Le même raisonnement pourrait s’appliquer à notre engouement pour le plaisir. Examinons quels sont ceux qui ont le plaisir en partage. Est-ce, que ce sont les riches,-ou ceux qui ne le sont pas ? Le plaisir n’appartient, absolument parlant, ni aux uns ni aux autres, mais à ceux qui règlent et gouvernent leur âme de manière à ne pas nourrir d’avance en eux-mêmes une foule de sujets de tristesse et de chagrin. Et en quoi, me dira-t-on peut-être, consiste cette manière de vivre ? Car je vous vois tous impatients d’apprendre quelle est donc cette vie ainsi exempte de chagrins. Eh bien ; que ce soit d’abord pour vous une chose constante qu’il y a plaisir, qu’il y a jouissance pour l’homme à ne pas être tourments par de vains désirs, à ne pas ressentir cette sensualité qui recherche la délicatesse des mets et les vins, la somptuosité de la table et le luxe des vêtements.
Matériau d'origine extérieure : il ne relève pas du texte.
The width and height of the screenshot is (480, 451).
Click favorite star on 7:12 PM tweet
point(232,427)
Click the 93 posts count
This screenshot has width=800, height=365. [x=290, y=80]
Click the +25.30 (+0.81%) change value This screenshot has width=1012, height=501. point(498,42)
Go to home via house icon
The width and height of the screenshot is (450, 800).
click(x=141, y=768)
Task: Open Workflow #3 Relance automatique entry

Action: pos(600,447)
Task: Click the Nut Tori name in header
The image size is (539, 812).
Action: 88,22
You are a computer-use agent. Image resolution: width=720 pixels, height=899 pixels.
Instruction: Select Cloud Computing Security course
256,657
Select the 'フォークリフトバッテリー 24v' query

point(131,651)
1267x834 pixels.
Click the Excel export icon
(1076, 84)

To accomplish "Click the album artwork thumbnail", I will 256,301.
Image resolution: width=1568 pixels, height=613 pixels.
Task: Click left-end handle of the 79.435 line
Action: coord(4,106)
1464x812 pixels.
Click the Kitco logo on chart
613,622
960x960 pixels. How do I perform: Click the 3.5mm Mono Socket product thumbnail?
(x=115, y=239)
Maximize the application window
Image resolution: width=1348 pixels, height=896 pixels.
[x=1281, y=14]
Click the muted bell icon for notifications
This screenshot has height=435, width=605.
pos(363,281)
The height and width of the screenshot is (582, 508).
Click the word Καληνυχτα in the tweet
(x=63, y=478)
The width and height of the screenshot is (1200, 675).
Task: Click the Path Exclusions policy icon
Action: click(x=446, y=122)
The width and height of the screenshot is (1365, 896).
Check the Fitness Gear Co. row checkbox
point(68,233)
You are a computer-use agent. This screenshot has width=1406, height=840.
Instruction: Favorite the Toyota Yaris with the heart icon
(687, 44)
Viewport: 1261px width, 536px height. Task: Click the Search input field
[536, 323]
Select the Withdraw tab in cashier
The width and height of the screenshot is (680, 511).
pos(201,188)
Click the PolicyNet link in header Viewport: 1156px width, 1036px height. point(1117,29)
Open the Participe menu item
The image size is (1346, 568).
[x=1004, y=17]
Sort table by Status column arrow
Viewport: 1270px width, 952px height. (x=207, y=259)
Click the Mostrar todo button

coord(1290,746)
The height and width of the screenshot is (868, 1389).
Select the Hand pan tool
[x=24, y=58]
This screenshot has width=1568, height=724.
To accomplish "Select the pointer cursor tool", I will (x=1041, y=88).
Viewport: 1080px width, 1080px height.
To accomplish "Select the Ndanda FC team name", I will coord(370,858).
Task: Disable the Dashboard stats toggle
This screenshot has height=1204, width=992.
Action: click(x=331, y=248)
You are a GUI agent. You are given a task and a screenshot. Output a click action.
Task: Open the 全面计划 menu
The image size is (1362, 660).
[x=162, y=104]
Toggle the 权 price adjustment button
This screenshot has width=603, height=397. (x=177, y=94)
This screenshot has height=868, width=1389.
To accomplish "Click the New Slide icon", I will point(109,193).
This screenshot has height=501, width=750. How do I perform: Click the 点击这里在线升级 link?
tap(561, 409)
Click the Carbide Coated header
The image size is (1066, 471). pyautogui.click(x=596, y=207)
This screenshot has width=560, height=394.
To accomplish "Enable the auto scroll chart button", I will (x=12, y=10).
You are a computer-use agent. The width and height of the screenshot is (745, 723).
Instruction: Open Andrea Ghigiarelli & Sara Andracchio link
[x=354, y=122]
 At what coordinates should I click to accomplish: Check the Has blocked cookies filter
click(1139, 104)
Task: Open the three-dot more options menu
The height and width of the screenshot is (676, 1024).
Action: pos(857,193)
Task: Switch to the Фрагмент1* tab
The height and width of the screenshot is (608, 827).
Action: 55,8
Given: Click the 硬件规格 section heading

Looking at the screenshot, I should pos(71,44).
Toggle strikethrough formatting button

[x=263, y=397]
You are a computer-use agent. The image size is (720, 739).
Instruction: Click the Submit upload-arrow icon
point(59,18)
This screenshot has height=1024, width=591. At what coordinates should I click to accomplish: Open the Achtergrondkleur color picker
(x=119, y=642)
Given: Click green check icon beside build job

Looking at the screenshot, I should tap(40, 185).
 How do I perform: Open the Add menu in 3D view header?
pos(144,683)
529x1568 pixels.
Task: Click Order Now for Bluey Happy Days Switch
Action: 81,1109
Et si je vous montre que cette vie exempte de chagrins, dont je viens de parler, consiste précisément à réprimer ses désirs et cette sensualité, attachez-vous à cette manière de vivre, et cherchez-y votre plaisir, car beaucoup de sujets de tristesse nous arrivent faute d’avoir convenablement réfléchi. Or, quel est celui des deux qui sera exposé à plus de chagrins : celui qui recherche toutes ces choses que j’ai énumérées, ou celui qui ne s’en préoccupe pas ; celui qui craint les vicissitudes des affaires humaines, ou celui qui ne les craint pas ; celui qui redoute les calomnies, l’envie, les délations, les embûches, l’a mort, ou celui qui est exempt de toi. Toutes ces craintes ; celui qui a besoin de beaucoup de gens, ou celui qui n’a besoin de personne ; celui qui est, pour ainsi dire, l’esclave de tout le monde, ou celui qui n’est l’esclave de personne ; celui qui a mille maîtres, ou celui qui ne craint qu’un seul maître ? C’est donc, dans la condition et dans la situation du second de ces deux hommes, que le plaisir est le plus grand. Attachons-nous donc à ce plaisir, et ne soyons pas engoués des choses présentes, mais tournons en risée les pompes et les vanités du monde, et gardons en tout la mesure, afin que nous puissions passer cette vie sans chagrins, et obtenir les biens promis, par la grâce et la charité de Notre-Seigneur Jésus-Christ avec lequel, gloire, puissance, honneur, au Père et au Saint-Esprit, maintenant et toujours, dans les siècles des siècles. Ainsi soit-il.